When the God Of Programming made Python, all other languages were jealous of its elegance, simplicity and intuitive beauty. When the other programming languages went to complain he said..."Wait until you see what package systems I will give them...They will never get an environment properly setup..." :-)


And then the Devil made CUDA…

”The CUDA version on your system does not match the CUDA version the realm of mortal men was compiled with”


Oh man, you just confirm that I’m not crazy. For every single time I use pyenv it just downloads source and build. I got tangled into so many issues such as TLS headers in my AL2 boxes. I thought the whole thing is about getting the official binary and install and not compile from source even for a 2 year old release.


Data point: pyenv works just fine for me. It helps me with installing/managing many python versions (multiple years).

I guess, I'm in the "expert" category. I'm saying it so that people won't be afraid to try it.


Python is quite self contained, it's not a chore to build it.


Can I ask - why the dislike for virtualenvwrapper? If you are saying that it can have occasional problems, I agree with you. But it makes the process so much simpler. The occasional problems I’ve had (had an issue once or twice deleting a venv) pales in comparison to the advantage I get in remembering a couple fast commands. Is there something better or am I relegated to “source what/directory/was/it/again/bin/activate?


> See also: "Why not tell people to "simply" use pyenv, poetry or anaconda"

> https://www.bitecode.dev/p/why-not-tell-people-to-simply-use

Just curious: what are the downsides of poetry installed with pipx? The article mentions having to install poetry in another venv, but that's hardly an issue with pipx (you just add an 'x' after 'pip'), and installing pipx is as straight-forward as it can be.


I eventually landed on pipx as fighting with Pyenv and Anaconda - via Miniconda - was an exercise in frustration. There's some mucking about in `$HOME/.local`, but this is mostly self-contained and not a huge chore to keep running.

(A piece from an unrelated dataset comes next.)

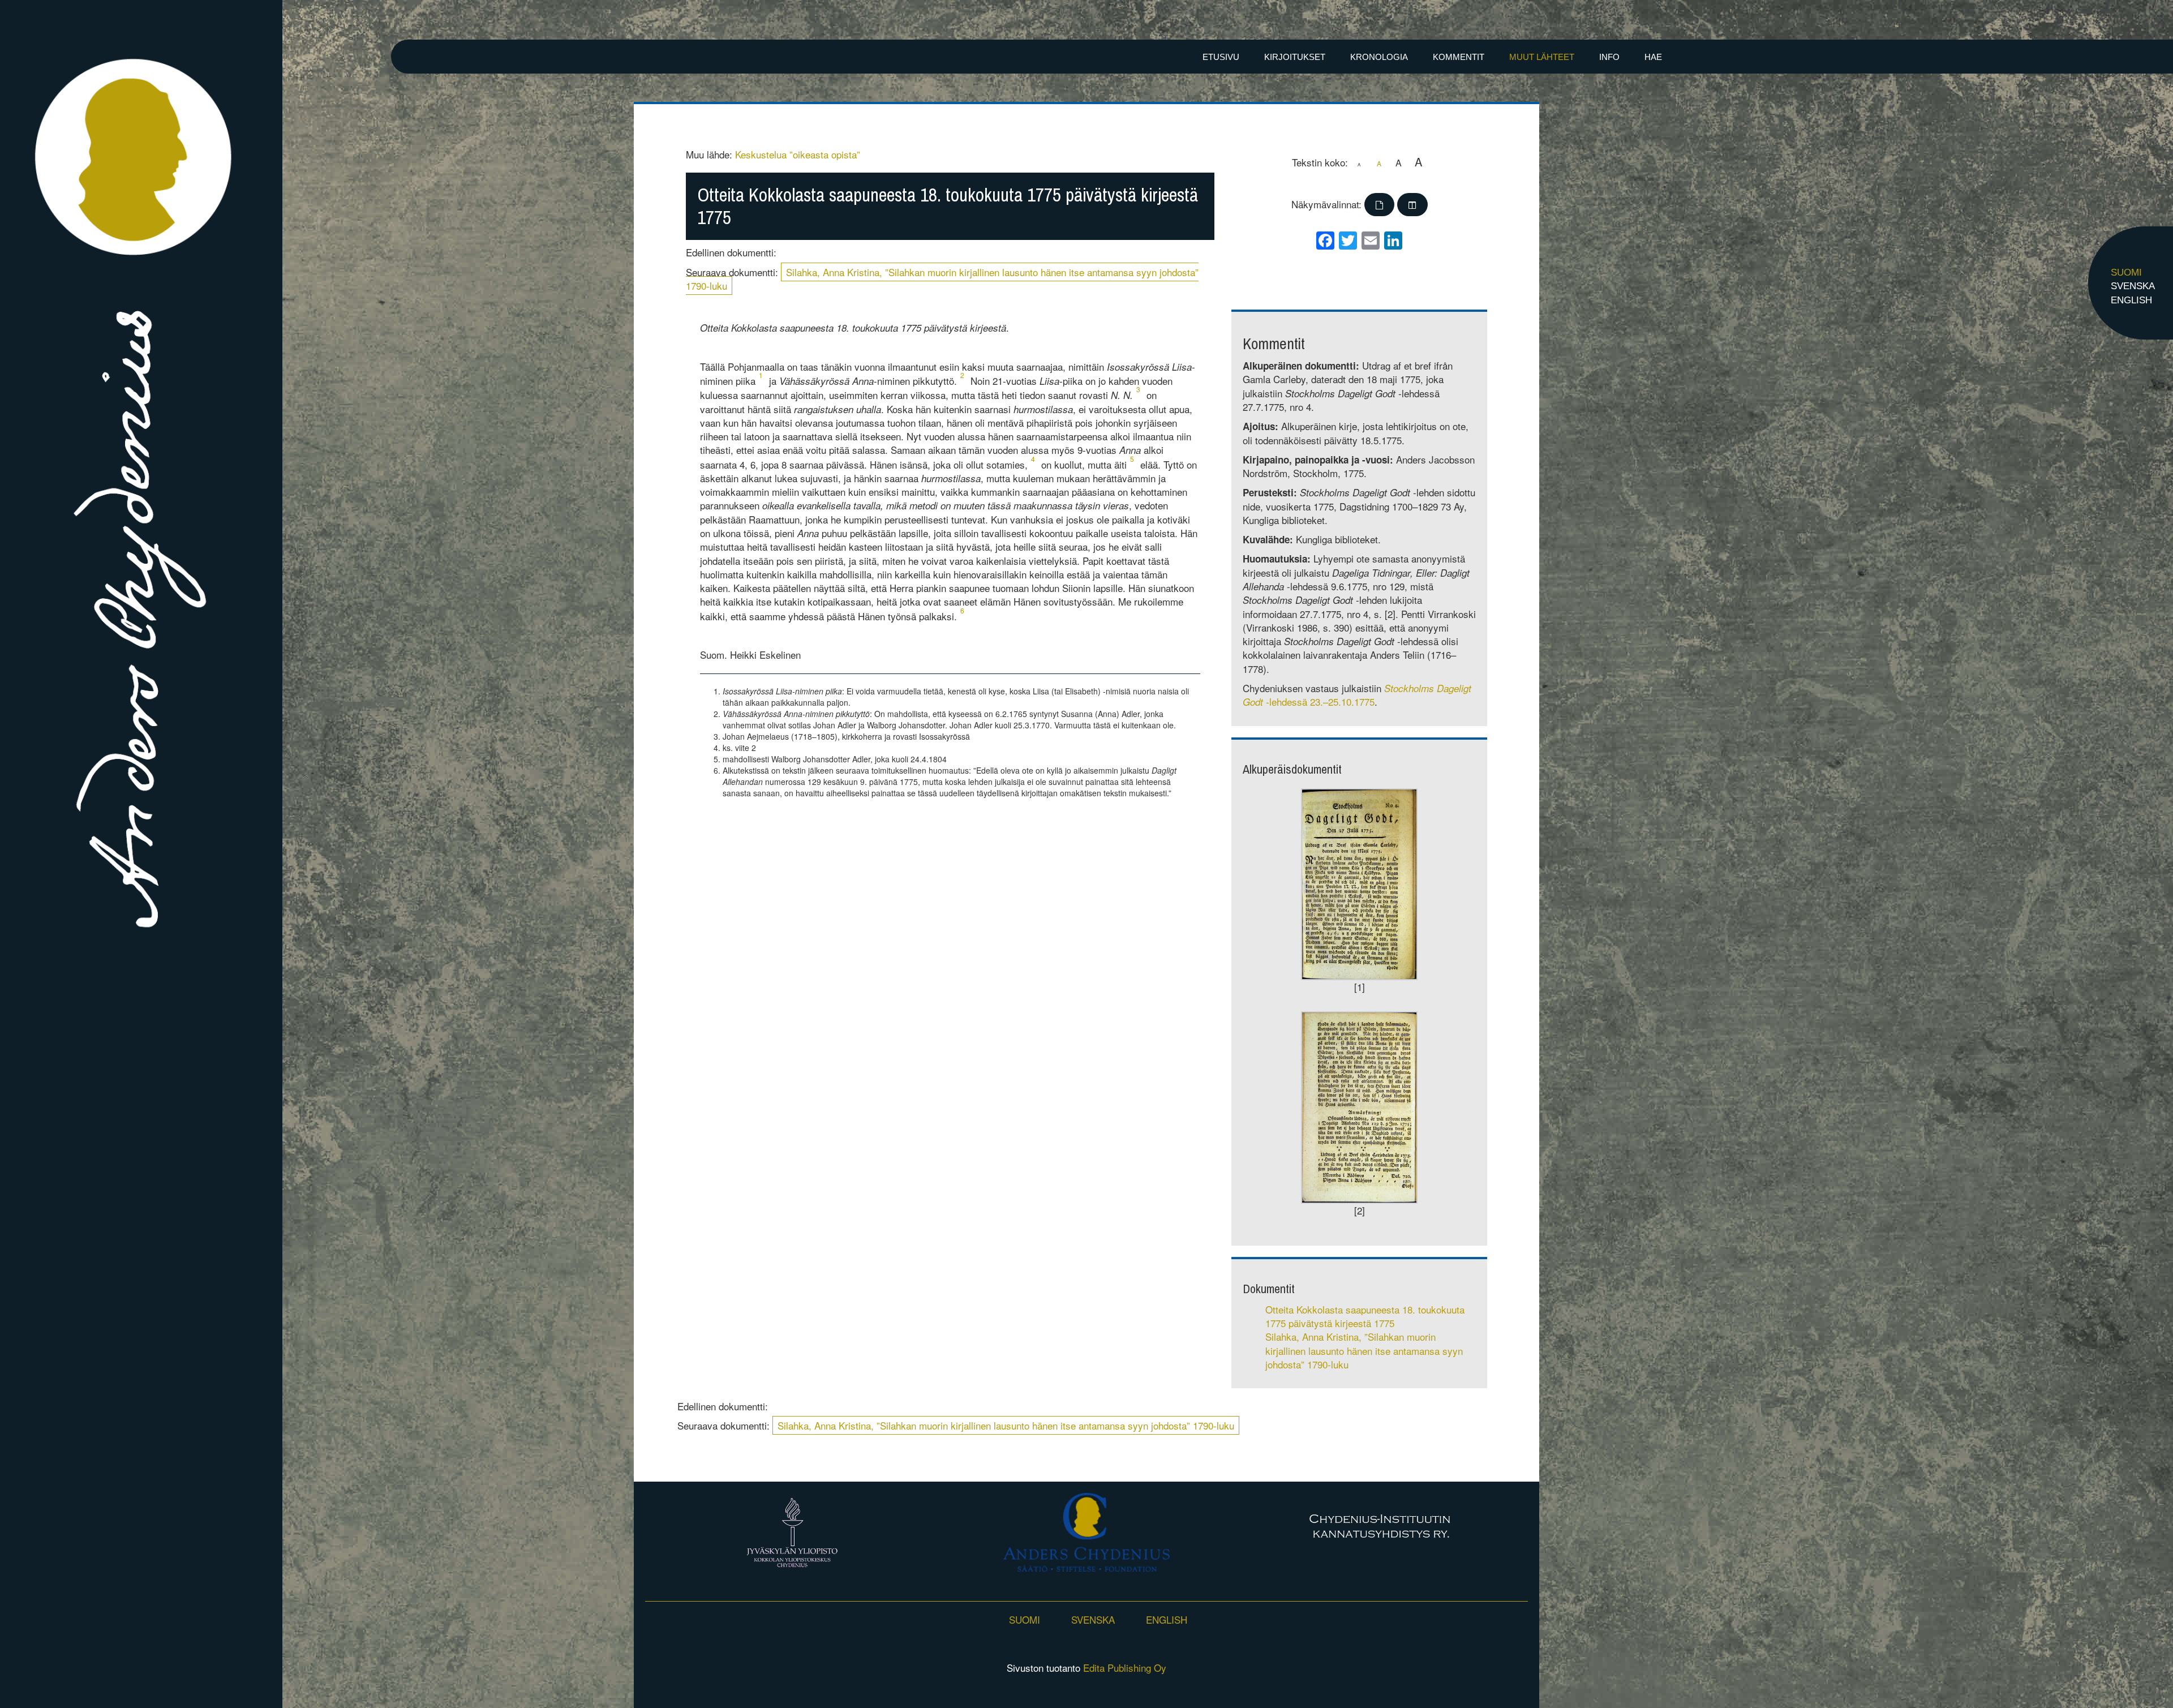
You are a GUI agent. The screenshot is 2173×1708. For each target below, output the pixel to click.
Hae (1653, 57)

Coming from the Homebrew/Ruby ecosystem - Hey @mikemcquaid - installing a entirely separate package manager just to deal with a few projects felt like the wrong thing to do.

Occasionally, I have still needed to compile Python myself in order to get things to work, which isn't guaranteed not to blow up w/ `brew`, but this has become far less common of late.


Agreed pipx solves a lot of packaging issues with no downside to speak of. Not just with poetry but also for tools like virtualenv, ruff and black and non-dev command line tools.


> People that love pyenv are so adamant at telling everybody they should use it. How it solved all their problems, and got rich and lost 5 pounds.

> It doesn’t support Windows. That’s game over right there, for half of the community.

What do you mean by this? I use pyenv on windows all the time.


Why does it compile Python on your machine?


What's the problem? The repo clearly states that you need to install such and such build prerequisites.

Also, the issues the article you link are things that damn near every programmer will eventually need to know. Things like PATH are IMO the basics -- if you don't understand this or how to `$packageManager install` something, you're gonna have a rough time programming in general, regardless of language.